Physics-informed neural networks (PINNs) represent a significant advancement in scientific machine learning by integrating fundamental physical laws into their architecture through loss functions. PINNs have been successfully applied to solve various forward and inverse problems in partial differential equations (PDEs). However, a notable challenge can emerge during the early training stages when solving inverse problems. Specifically, data losses remain high while PDE residual losses are minimized rapidly, thereby exacerbating the imbalance between loss terms and impeding the overall efficiency of PINNs. To address this challenge, this study proposes a novel framework termed data-guided physics-informed neural networks (DG-PINNs). The DG-PINNs framework is structured into two distinct phases: a pre-training phase and a fine-tuning phase. In the pre-training phase, a loss function with only the data loss is minimized in a neural network. In the fine-tuning phase, a composite loss function, which consists of the data loss, PDE residual loss, and, if available, initial and boundary condition losses, is minimized in the same neural network. Notably, the pre-training phase ensures that the data loss is already at a low value before the fine-tuning phase commences. This approach enables the fine-tuning phase to converge to a minimal composite loss function with fewer iterations compared to existing PINNs.
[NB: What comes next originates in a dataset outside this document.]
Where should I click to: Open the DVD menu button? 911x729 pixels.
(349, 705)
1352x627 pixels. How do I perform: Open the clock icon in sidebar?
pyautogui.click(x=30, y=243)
To validate the effectiveness, noise-robustness, and efficiency of DG-PINNs, extensive numerical investigations are conducted on inverse problems related to several classical PDEs, including the heat equation, wave equation, Euler--Bernoulli beam equation, and Navier--Stokes equation. The numerical results demonstrate that DG-PINNs can accurately solve these inverse problems and exhibit robustness against noise in training data.

翻译：物理信息神经网络（PINNs）通过在损失函数中融入基本物理定律，代表了科学机器学习领域的重要进展。PINNs已成功应用于求解偏微分方程（PDEs）中的各类正反问题。然而，在求解反问题时，训练初期可能出现一个显著挑战：数据损失项保持高位，而PDE残差损失项迅速最小化，从而加剧损失项间的不平衡，阻碍PINNs的整体效率。为应对这一挑战，本研究提出了一种称为数据引导物理信息神经网络（DG-PINNs）的新框架。该框架包含两个独立阶段：预训练阶段和微调阶段。在预训练阶段，神经网络仅通过数据损失项进行损失函数最小化；在微调阶段，同一神经网络对包含数据损失、PDE残差损失及初始/边界条件损失（若存在）的复合损失函数进行最小化。值得注意的是，预训练阶段确保在微调开始前数据损失已处于较低水平。相较于现有PINNs，该方法能使微调阶段以更少迭代次数收敛至复合损失函数最小值。为验证DG-PINNs的有效性、噪声鲁棒性和效率，本研究对多个经典PDEs（包括热传导方程、波动方程、欧拉-伯努利梁方程和纳维-斯托克斯方程）的反问题进行了系统的数值实验。数值结果表明，DG-PINNs能精确求解这些反问题，并对训练数据中的噪声表现出良好的鲁棒性。